Thanks for the report. I can reproduce this so I am verifying the report.
I'm trying to figure out if I'd agree that this is a bug or not and I tend to agree with you that this is a bug. I'm verifying this but we'll see what our GR team will have to say about this.

Again, thanks for reporting this and providing excellent test case

good health
Bogdan

Any update on this? Does this also effect 8.0.20? This is a serious issue.

Bug #99830 is marked as duplicate of this one.

Updates?
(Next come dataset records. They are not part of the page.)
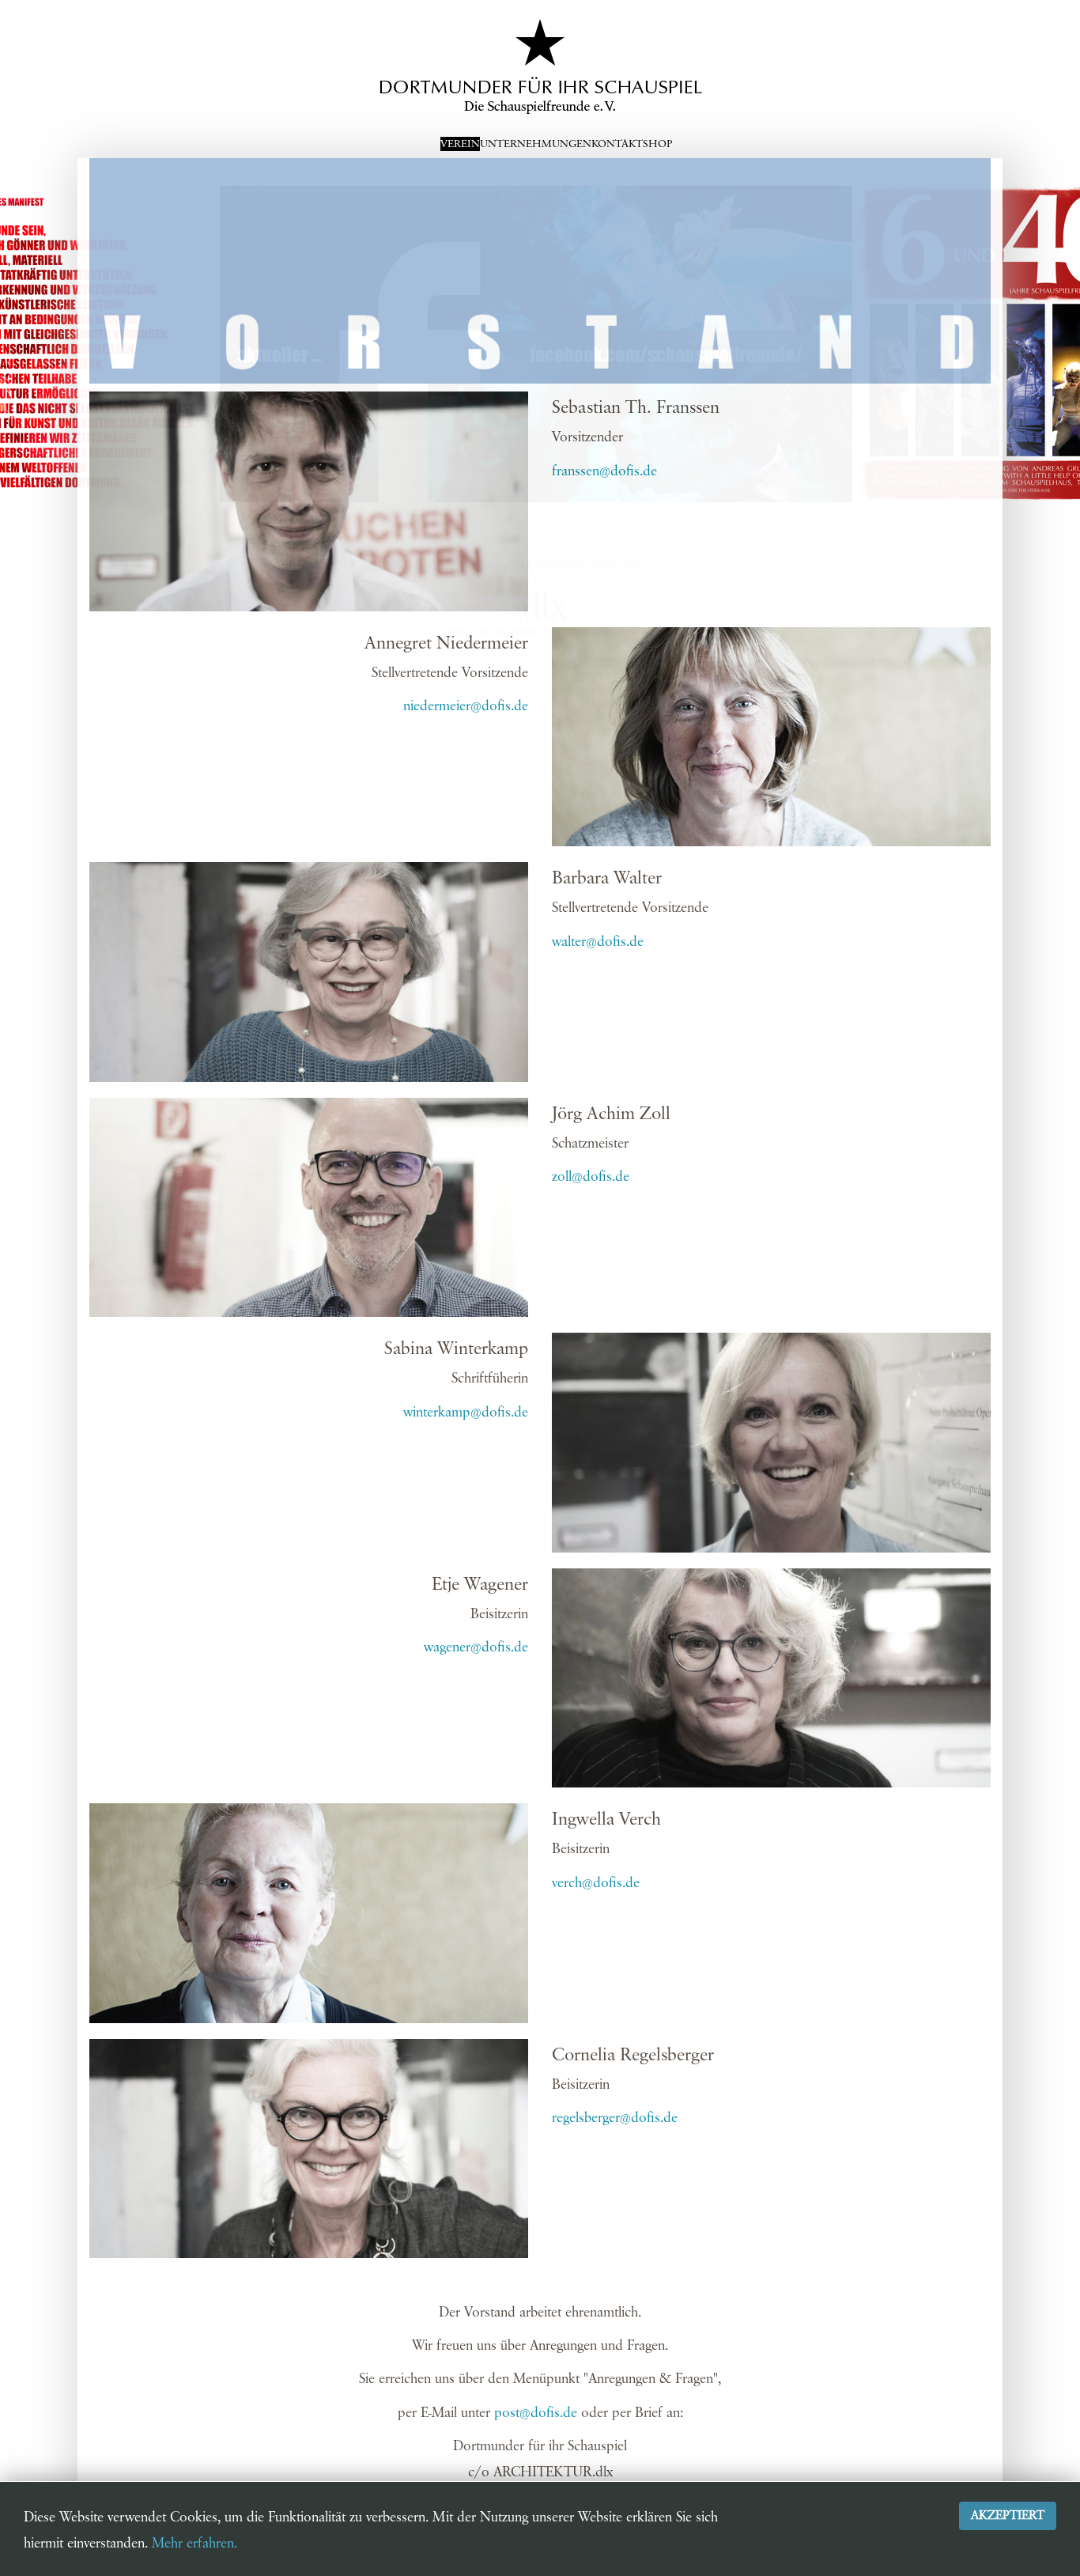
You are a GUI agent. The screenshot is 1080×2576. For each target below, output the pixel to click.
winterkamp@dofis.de (465, 1412)
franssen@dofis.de (604, 471)
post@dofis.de (535, 2413)
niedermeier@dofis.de (465, 706)
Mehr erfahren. (194, 2543)
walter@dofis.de (598, 942)
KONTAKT (617, 144)
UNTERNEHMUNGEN (535, 144)
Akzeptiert (1007, 2515)
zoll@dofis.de (590, 1177)
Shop (657, 144)
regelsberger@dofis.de (615, 2118)
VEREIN (460, 144)
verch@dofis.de (596, 1883)
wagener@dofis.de (476, 1647)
This is still a HUGE issue in 8.0.28 when the network partitions.

Please try this scenario with  group_replication_paxos_single_leader=ON (https://dev.mysql.com/doc/refman/8.0/en/group-replication-single-consensus-leader.html)

(The cluster.status() output is no longer reporting inconsistent status depending on where you poll)

MySQL 8.0.35 - group_replication_paxos_single_leader=ON does not help. The above issue is still observed. node1 sees all nodes online; node2 only sees node1; node3 only sees node2. Quorum cannot be agreed upon. Nodes are not evicted; txn are not certified on partially blocked node.

group_replication_unreachable_majority_timeout also does not help because current primary still sees a majority.